Planck's problem (waves and frequency)

[lemin_rew]

Homework Statement

the frequency of A is doubled the threshold frequency of B.
if the wavelength of B is half that of A, what is the difference in speed?

Homework Equations

E=hv
E=1/2mu^2
c=vλ

The Attempt at a Solution

the answer is : square root of 3
i tried different ways,,,but just not getting anywhere.
please help

 

[Simon Bridge]

It helps if you specify your problem completely.
I take it you mean this is a photoelectric effect problem?

light A has double the threshold frequency of light B (what determines the threshold frequency? Write it down.)

wavelength of B is half that of A (you can write that down?)

what is the difference in speed ... of what?
the two kinds of light?
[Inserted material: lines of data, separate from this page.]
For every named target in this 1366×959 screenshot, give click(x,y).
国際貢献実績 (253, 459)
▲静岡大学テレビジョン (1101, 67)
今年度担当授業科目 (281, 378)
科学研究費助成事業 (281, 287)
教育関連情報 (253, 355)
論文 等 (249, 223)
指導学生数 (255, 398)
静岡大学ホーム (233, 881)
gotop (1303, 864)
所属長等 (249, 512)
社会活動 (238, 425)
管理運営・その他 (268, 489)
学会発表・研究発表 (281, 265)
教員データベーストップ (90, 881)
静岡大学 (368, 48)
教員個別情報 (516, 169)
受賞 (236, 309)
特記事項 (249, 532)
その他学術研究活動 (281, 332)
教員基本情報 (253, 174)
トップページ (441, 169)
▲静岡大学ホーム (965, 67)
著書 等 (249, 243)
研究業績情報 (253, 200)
That would be zero.
the speed of electrons ejected by each type?
... do you have the relation between the energy of the incoming photon and the kinetic energy of the ejected electron?

"I tried different ways" does not tell us what you tried... we cannot help you if you don't tell us.

 

[lemin_rew]

It helps if you specify your problem completely.
I take it you mean this is a photoelectric effect problem?
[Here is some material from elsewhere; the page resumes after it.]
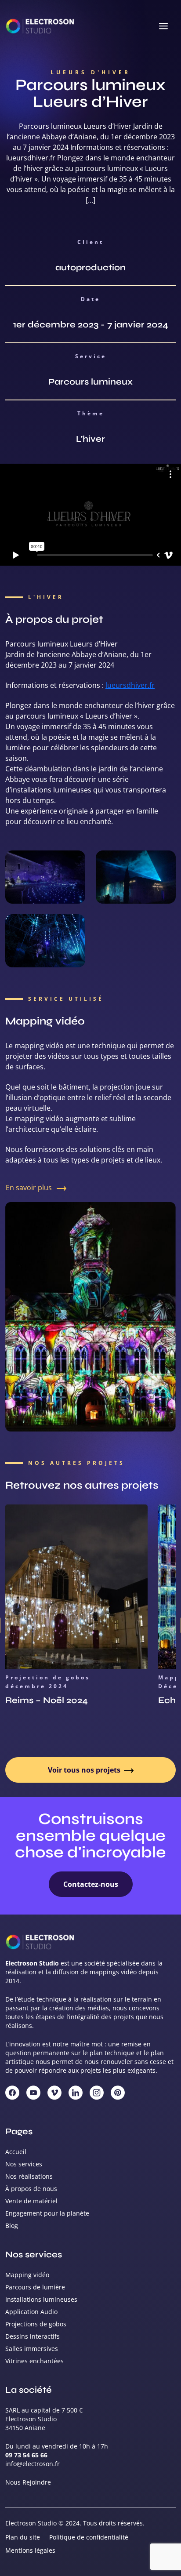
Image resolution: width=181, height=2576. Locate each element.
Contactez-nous (90, 1884)
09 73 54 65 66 (26, 2455)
light A has double the threshold frequency of light B (what determines the threshold frequency? Write it down.)

wavelength of B is half that of A (you can write that down?)
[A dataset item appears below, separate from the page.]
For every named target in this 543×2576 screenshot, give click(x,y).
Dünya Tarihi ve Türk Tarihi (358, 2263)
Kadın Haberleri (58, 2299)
what is the difference in speed ... of what?
the two kinds of light? That would be zero.
the speed of electrons ejected by each type?
... do you have the relation between the energy of the incoming photon and the kinetic energy of the ejected electron?

"I tried different ways" does not tell us what you tried... we cannot help you if you don't tell us.

OH YUP. sorry about that. this is the exact question.

Two photons (A&B) strike a metal surface and eject an electron.

The frequency of photon A is double the threshold frequency, while the wavelength of
photon B is ½ that of photon A.

What is the difference in speed (by what factor) of the electrons?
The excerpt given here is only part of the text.